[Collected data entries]
::::::

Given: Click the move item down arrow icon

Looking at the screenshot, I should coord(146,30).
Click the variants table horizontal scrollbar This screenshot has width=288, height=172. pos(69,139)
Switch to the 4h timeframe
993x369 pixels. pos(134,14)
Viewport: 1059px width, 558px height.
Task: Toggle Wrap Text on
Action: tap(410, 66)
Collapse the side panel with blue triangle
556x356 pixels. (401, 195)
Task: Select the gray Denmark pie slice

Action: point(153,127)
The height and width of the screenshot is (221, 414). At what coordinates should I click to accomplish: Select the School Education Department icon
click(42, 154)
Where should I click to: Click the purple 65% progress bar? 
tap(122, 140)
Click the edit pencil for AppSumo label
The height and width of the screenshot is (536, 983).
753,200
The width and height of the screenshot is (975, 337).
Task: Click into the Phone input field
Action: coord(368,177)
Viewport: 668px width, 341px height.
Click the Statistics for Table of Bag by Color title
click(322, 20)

::::::

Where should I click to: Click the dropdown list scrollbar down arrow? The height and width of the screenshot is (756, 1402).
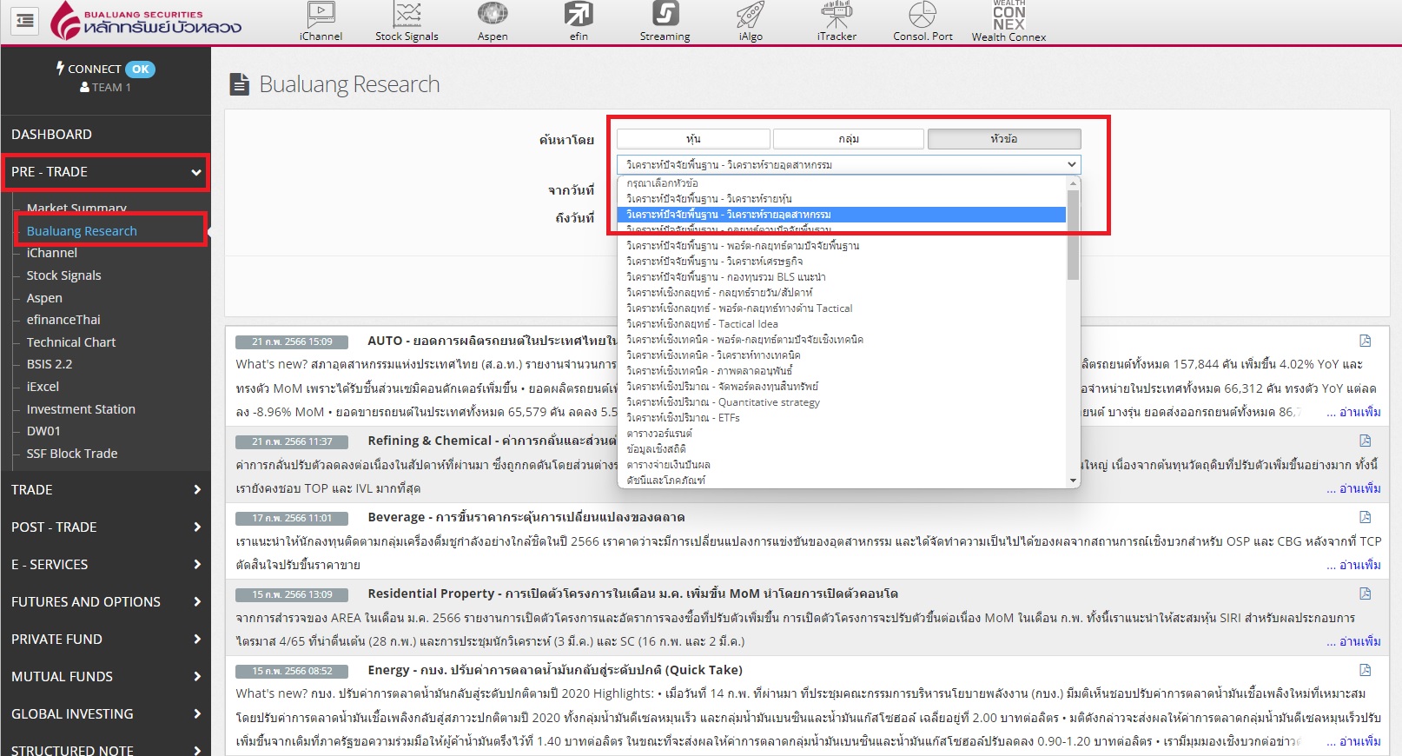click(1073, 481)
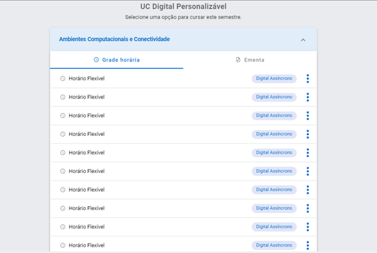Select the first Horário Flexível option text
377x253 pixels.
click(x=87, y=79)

::::::

• REQUIRED WORK: All that is wanted is the stretch of lines above from the one containing "Given: Click the move item down arrow icon" through the one containing "Click the variants", duplicated exactly.

• REPLY:
Given: Click the move item down arrow icon

Looking at the screenshot, I should coord(146,30).
Click the variants table horizontal scrollbar This screenshot has width=288, height=172. pos(69,139)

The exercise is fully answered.